_GIVEN PASSAGE_:

The Power and Vision of Rigoberta Menchu

We recommend reading the article below by Pamela Yates.

Rigoberta Menchú accepts the Nobel Peace Prize, 1992

The Power of Rigoberta Menchu, a Nobel Laureate
By Pamela Yates, Skylight flims
https://mailchi.mp/skylight/power-of-nobel-laureate?e=571f1a22ae

Dear friend,
 
It wasn’t always this way. Rigoberta Menchú wasn’t considered one of the best-known people in the world in 1982, when she came to our Skylight studio. She was 22-years-old and had been forced into exile from Guatemala, fearing for her life.
 
When we released “When the Mountains Tremble”, the film we collaborated on with Rigoberta to tell her story, the New York Times critic – in a mean-spirited, racist review that failed to even say her name – wrote, “An Indian woman…wanders in and out talking about oppression. She also alludes to the non-existent US military aid. The documentary does not supply her with a translator, we read her words in subtitles…typical of this muddled production.”
 
When the Mountains Tremble (https://skylight.is/films/when-the-mountains-tremble/) went on to become a classic of political documentary filmmaking, seen by millions, helping to put Rigoberta on the world stage.
 
Her best-selling memoir, “I, Rigoberta Menchú”, is still widely read today. And she tirelessly traveled the world, an activist-diplomat advocating for indigenous rights, an end to the violence in Guatemala and peace throughout the Americas.
 
Then came 1992. The 500th anniversary of Europeans arriving at what is now known as The Americas where there were flourishing, strong civilizations. Indigenous peoples’ achievements in knowledge were met with blood and fire. The Nobel Committee chose Rigoberta Menchú to be awarded the Peace Prize on this 500th anniversary as a recognition of her historic role in shedding light on that genocide, her innovative ideas about ways forward and as reparation for civilizations plundered.

_EXERCISE DIRECTIONS_:
Can you copy the article about Rigoberta Menchú in full, word for word? Rely only on the article about Rigoberta Menchú above.

_INFORMATION PROVIDED_:
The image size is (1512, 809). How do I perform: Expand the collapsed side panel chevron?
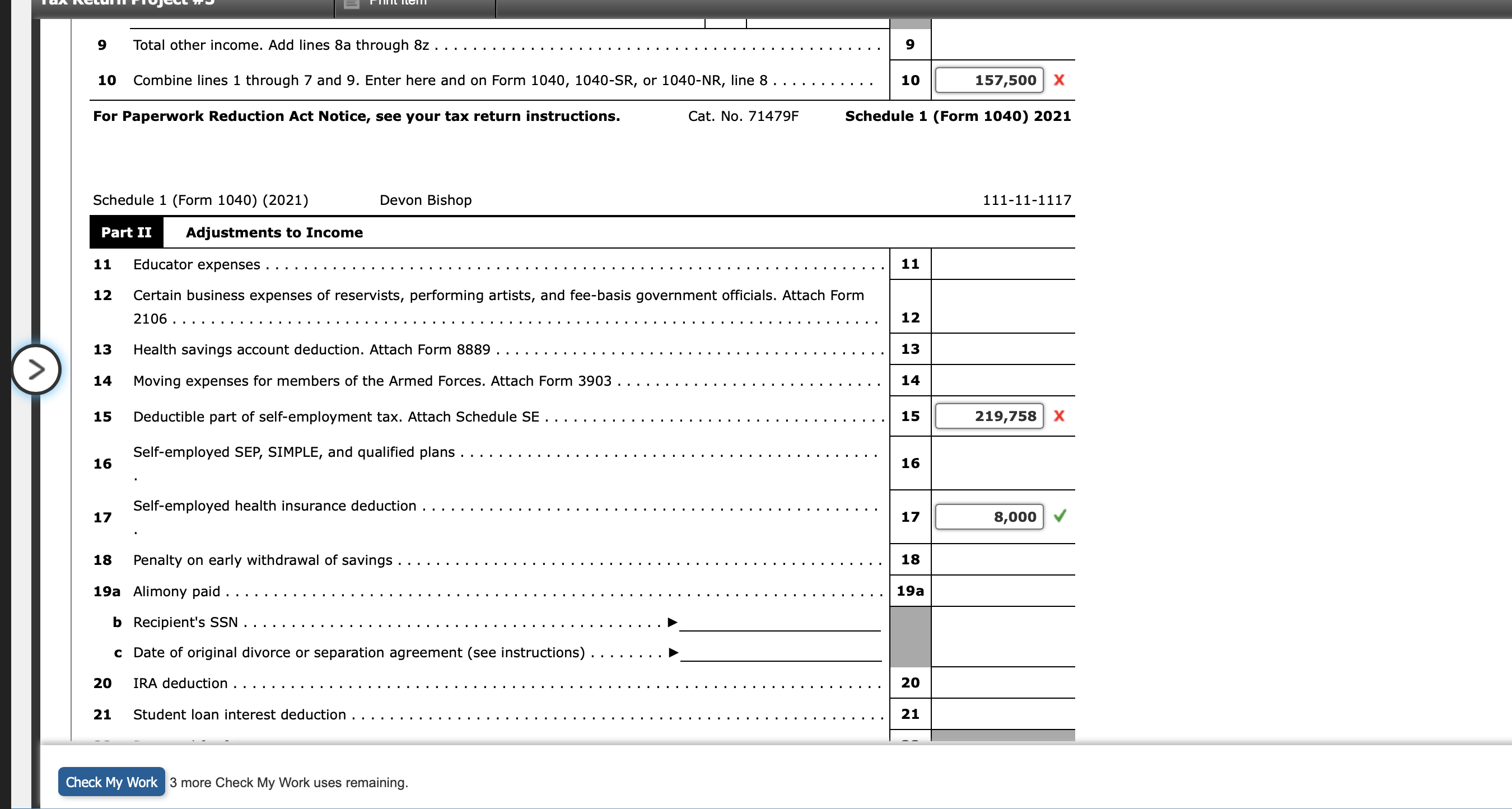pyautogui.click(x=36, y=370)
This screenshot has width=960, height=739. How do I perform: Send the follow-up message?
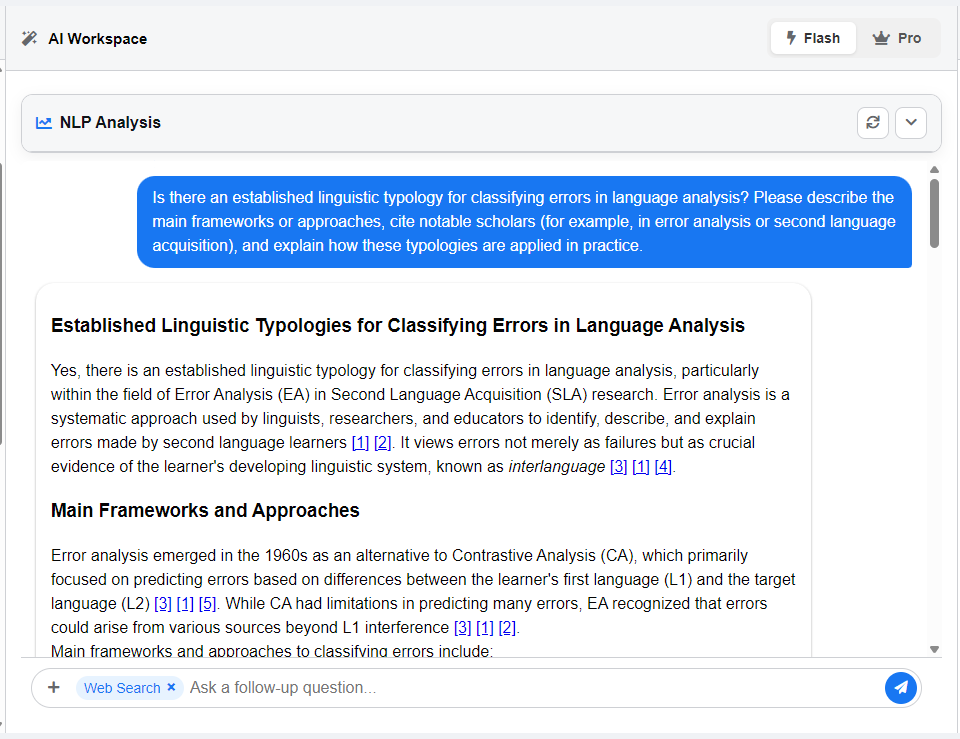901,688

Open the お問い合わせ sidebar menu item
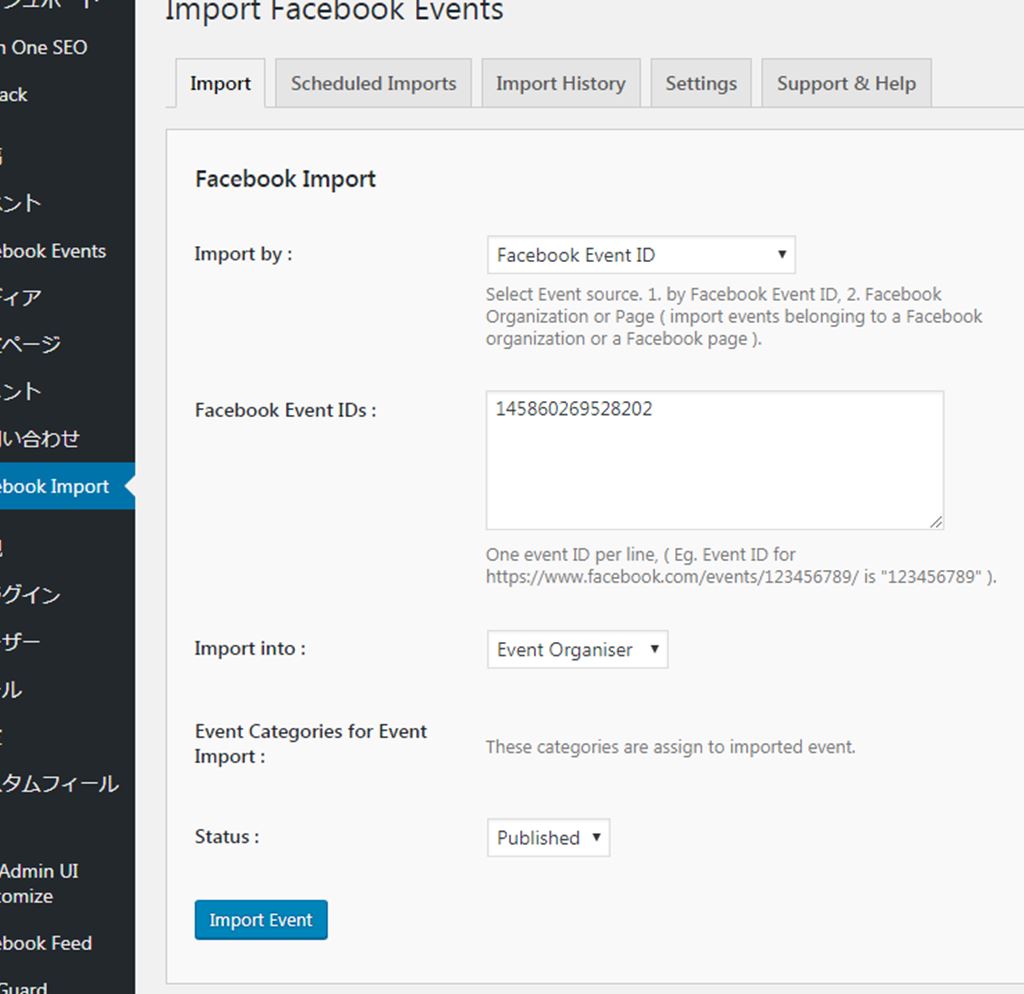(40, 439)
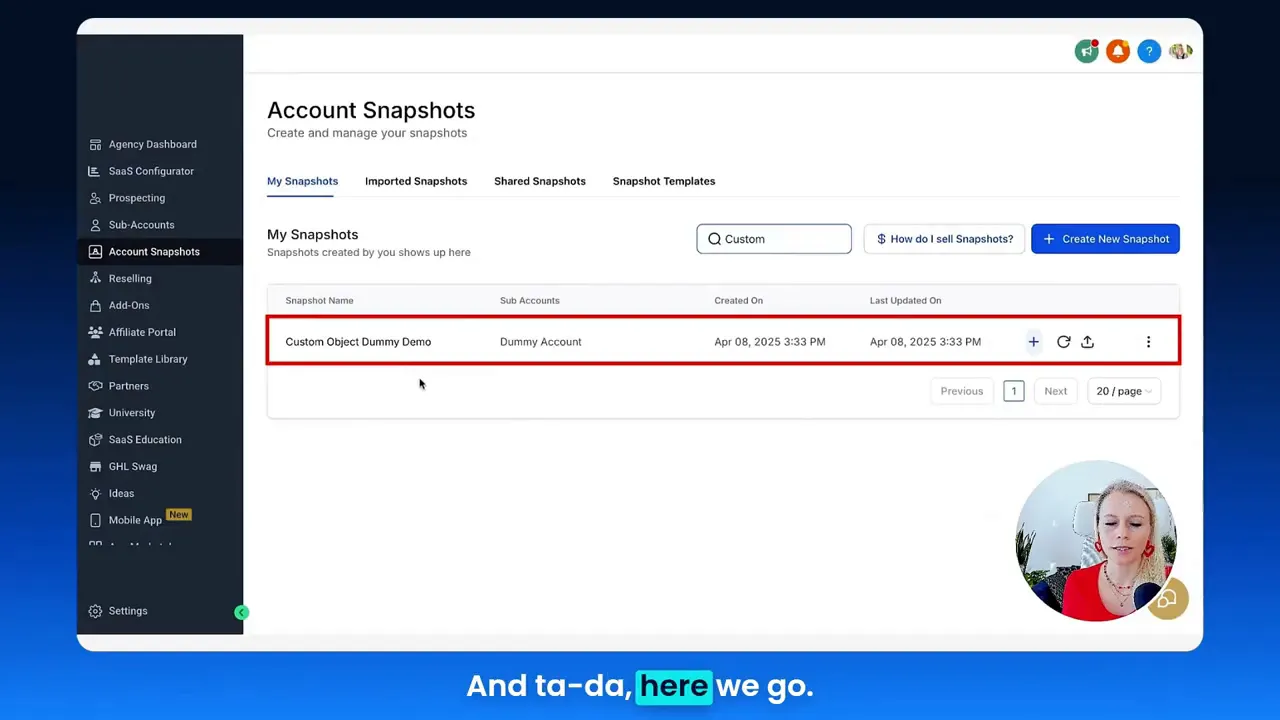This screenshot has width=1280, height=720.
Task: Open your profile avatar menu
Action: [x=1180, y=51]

_FULL RESPONSE_:
The Power and Vision of Rigoberta Menchu

We recommend reading the article below by Pamela Yates.

Rigoberta Menchú accepts the Nobel Peace Prize, 1992

The Power of Rigoberta Menchu, a Nobel Laureate
By Pamela Yates, Skylight flims
https://mailchi.mp/skylight/power-of-nobel-laureate?e=571f1a22ae

Dear friend,
 
It wasn’t always this way. Rigoberta Menchú wasn’t considered one of the best-known people in the world in 1982, when she came to our Skylight studio. She was 22-years-old and had been forced into exile from Guatemala, fearing for her life.
 
When we released “When the Mountains Tremble”, the film we collaborated on with Rigoberta to tell her story, the New York Times critic – in a mean-spirited, racist review that failed to even say her name – wrote, “An Indian woman…wanders in and out talking about oppression. She also alludes to the non-existent US military aid. The documentary does not supply her with a translator, we read her words in subtitles…typical of this muddled production.”
 
When the Mountains Tremble (https://skylight.is/films/when-the-mountains-tremble/) went on to become a classic of political documentary filmmaking, seen by millions, helping to put Rigoberta on the world stage.
 
Her best-selling memoir, “I, Rigoberta Menchú”, is still widely read today. And she tirelessly traveled the world, an activist-diplomat advocating for indigenous rights, an end to the violence in Guatemala and peace throughout the Americas.
 
Then came 1992. The 500th anniversary of Europeans arriving at what is now known as The Americas where there were flourishing, strong civilizations. Indigenous peoples’ achievements in knowledge were met with blood and fire. The Nobel Committee chose Rigoberta Menchú to be awarded the Peace Prize on this 500th anniversary as a recognition of her historic role in shedding light on that genocide, her innovative ideas about ways forward and as reparation for civilizations plundered.